**What is expected:**
As you write out the lines from the one containing "This screenshot has height=757, width=1568." through the last line of the records, keep them exact and leave out pictures.

Stored data
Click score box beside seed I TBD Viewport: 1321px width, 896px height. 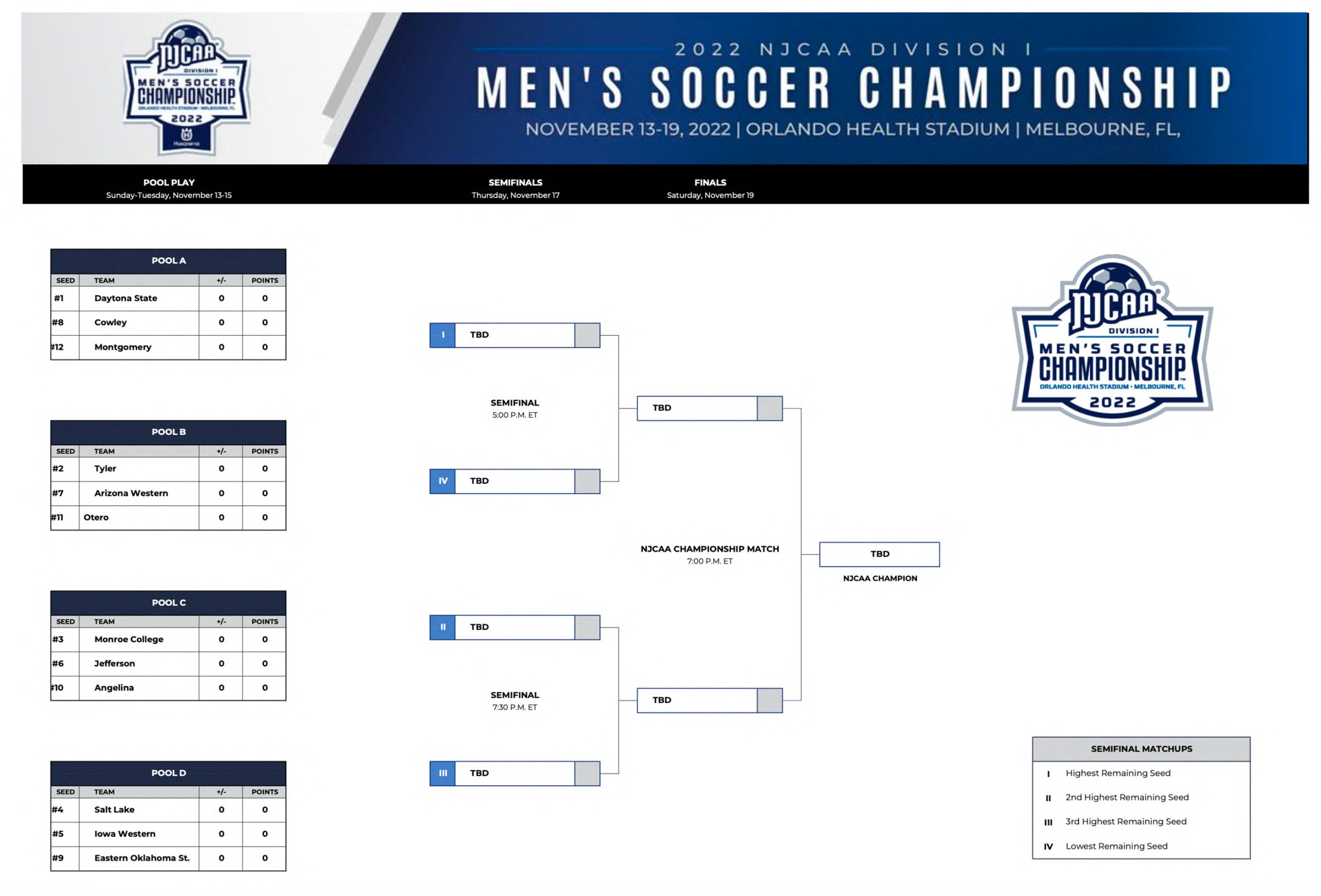pos(587,335)
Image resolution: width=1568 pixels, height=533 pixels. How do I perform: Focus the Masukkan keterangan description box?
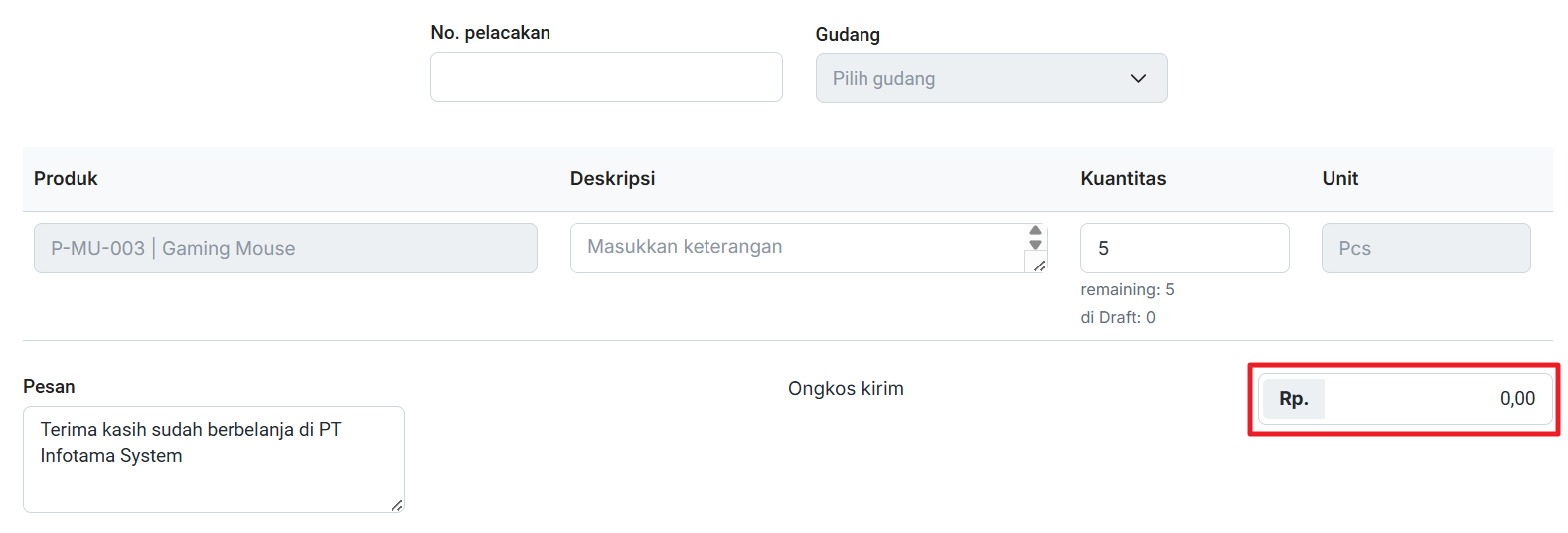click(797, 248)
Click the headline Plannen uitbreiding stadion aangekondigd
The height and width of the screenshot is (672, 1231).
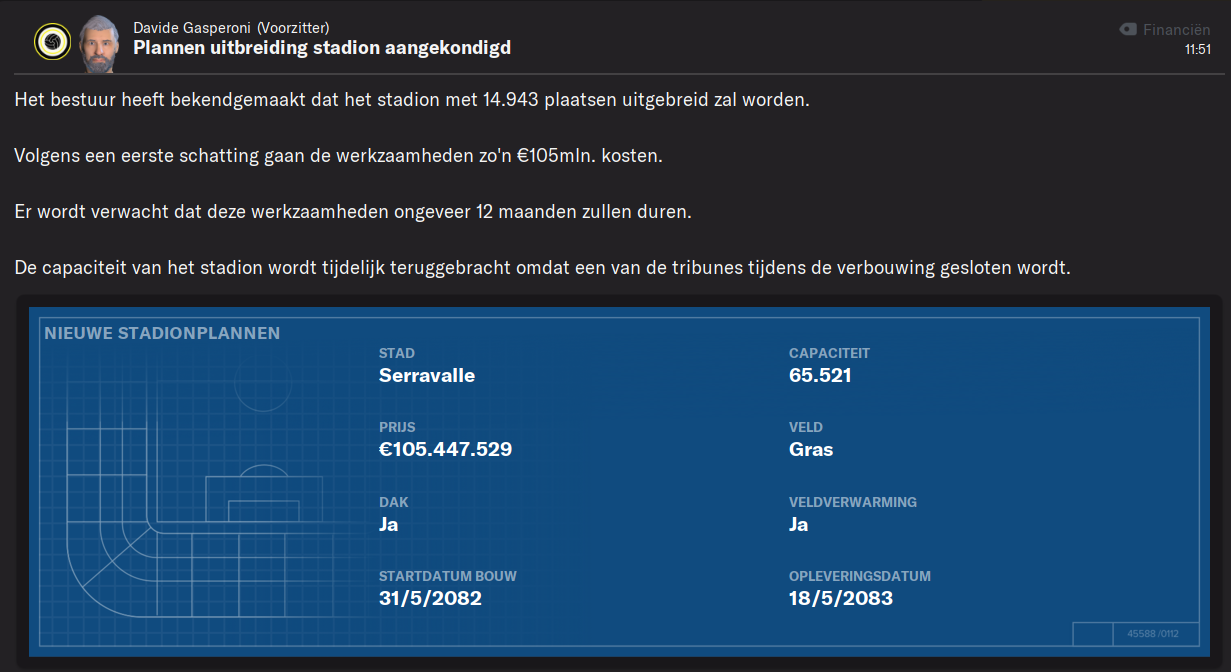(322, 48)
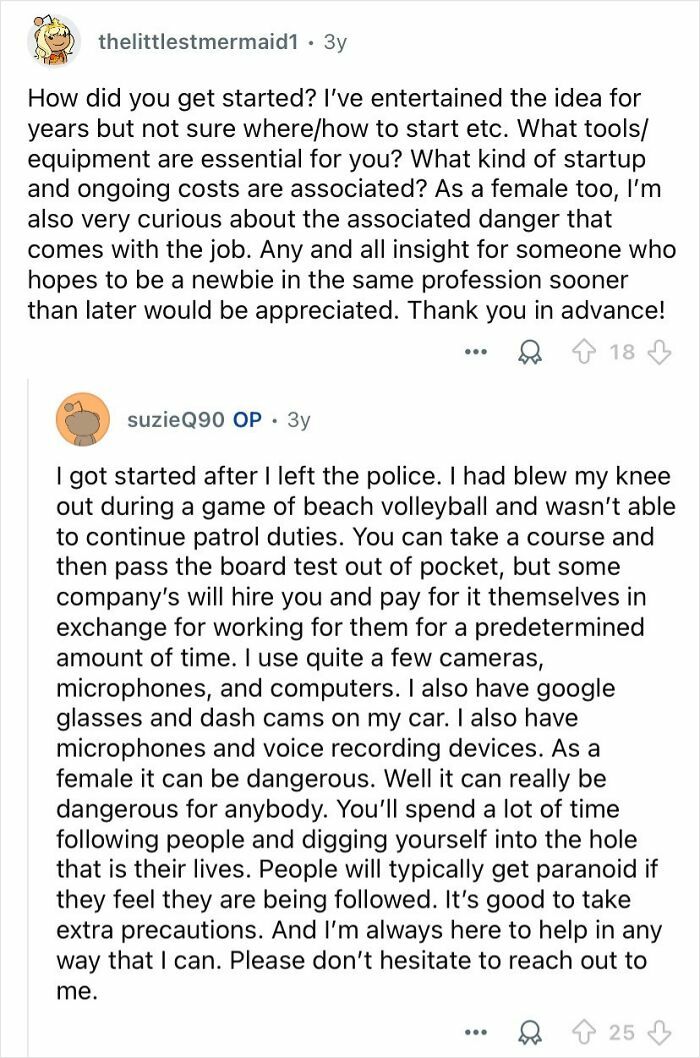The image size is (700, 1058).
Task: Upvote suzieQ90's reply
Action: [x=583, y=1032]
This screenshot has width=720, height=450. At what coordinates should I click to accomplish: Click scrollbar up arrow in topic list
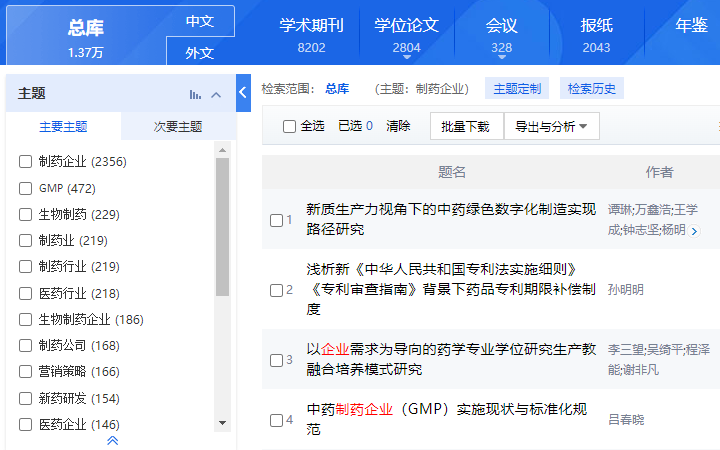[x=222, y=150]
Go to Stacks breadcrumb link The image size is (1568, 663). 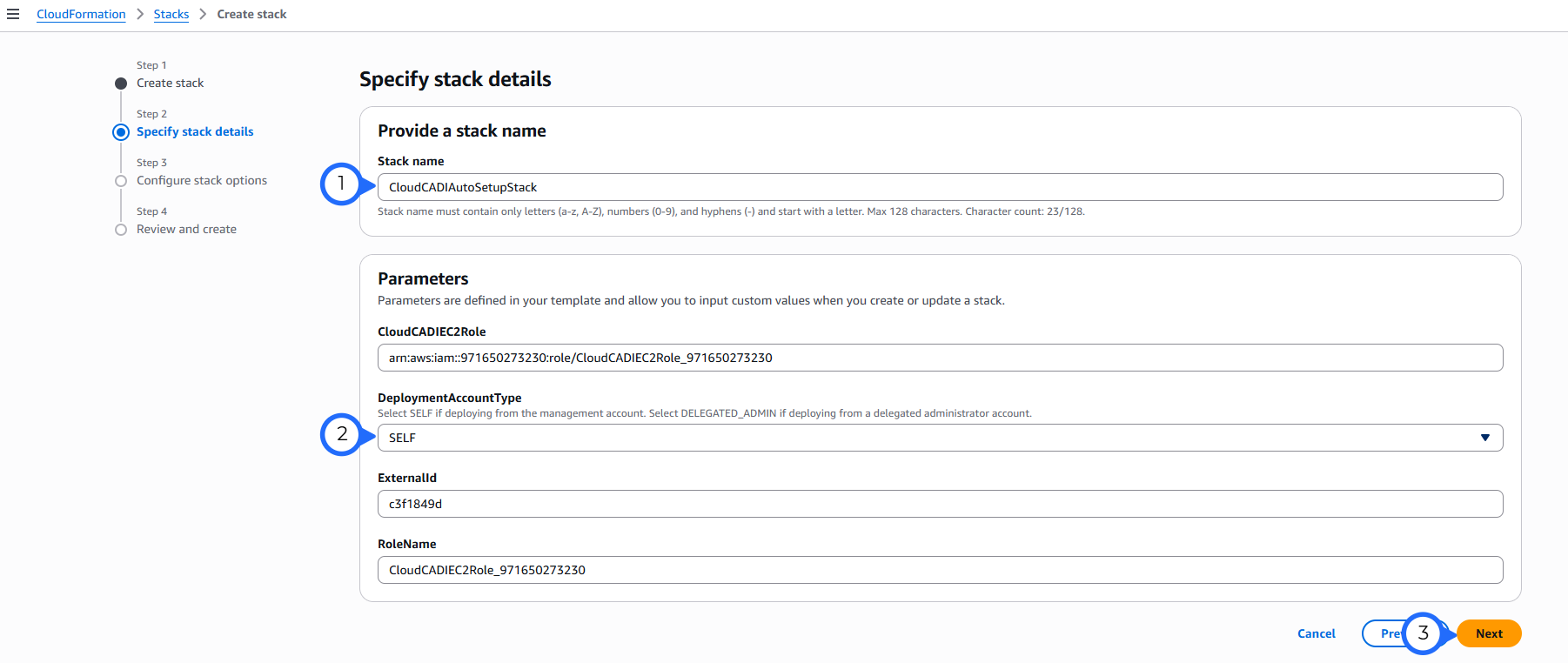(x=171, y=14)
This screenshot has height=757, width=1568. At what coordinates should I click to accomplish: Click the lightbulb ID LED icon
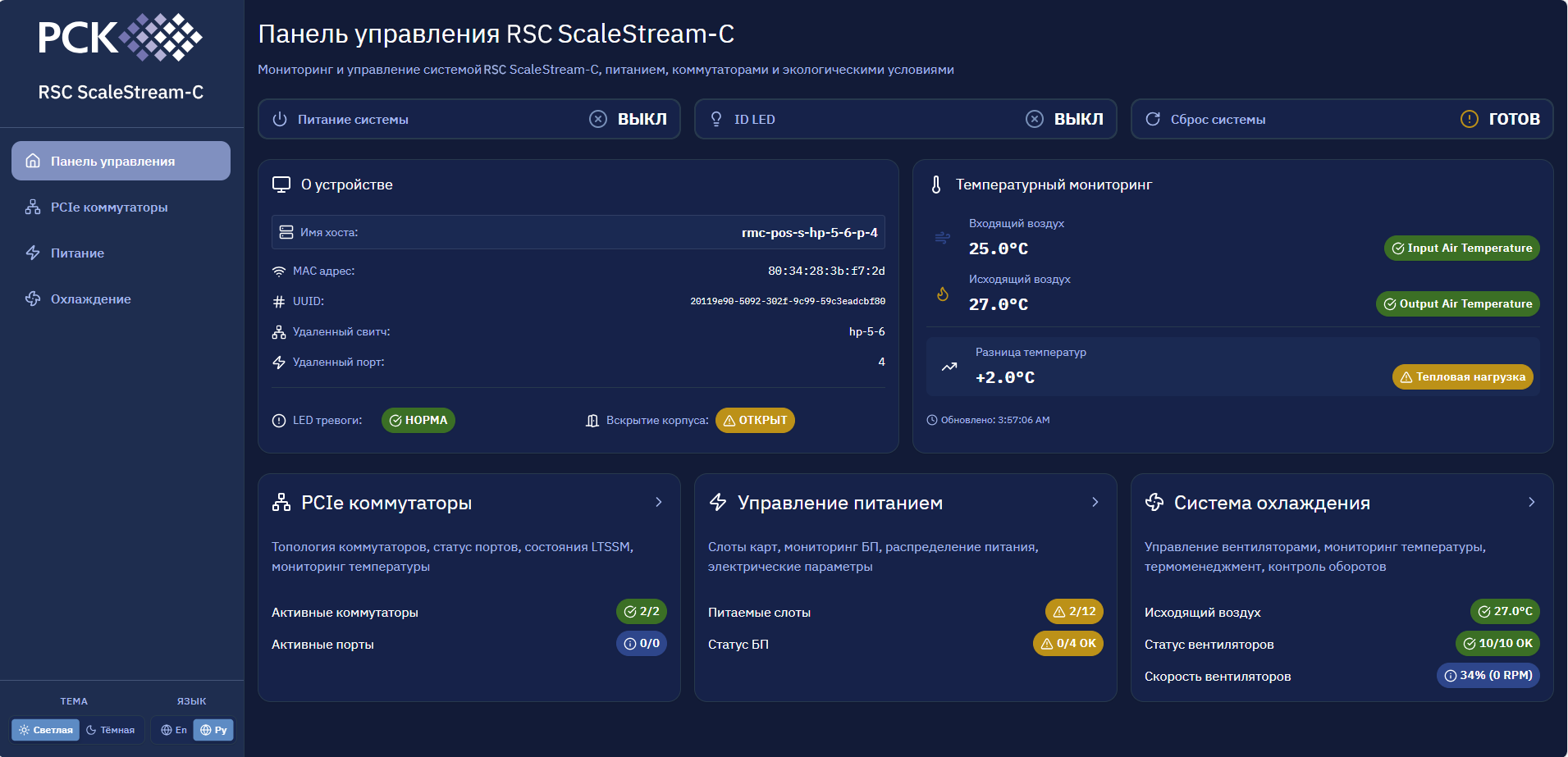(716, 119)
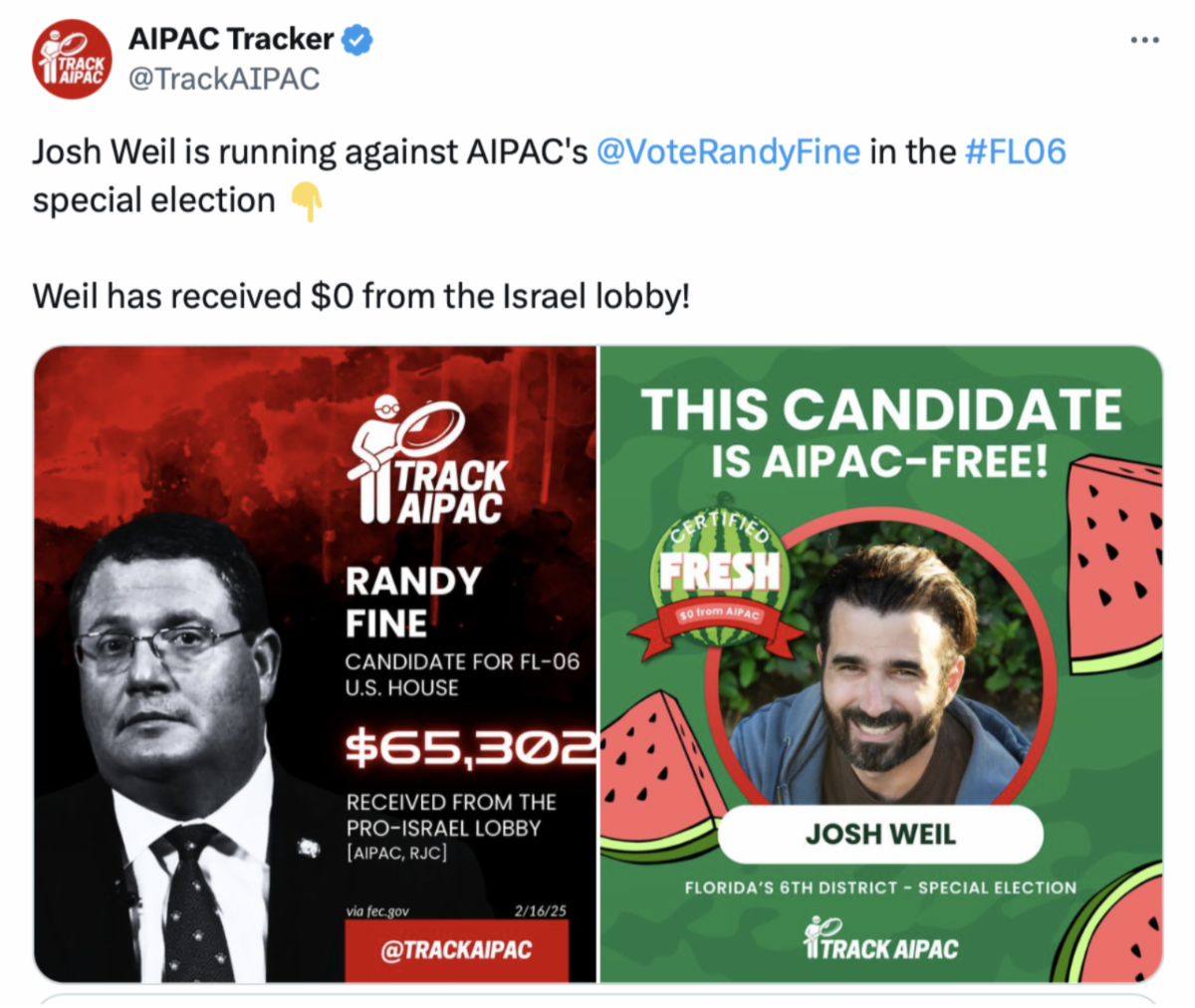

**Output of the task:**
This screenshot has height=757, width=1568. At what coordinates should I click to accomplish: Click the lightbulb ID LED icon
(716, 119)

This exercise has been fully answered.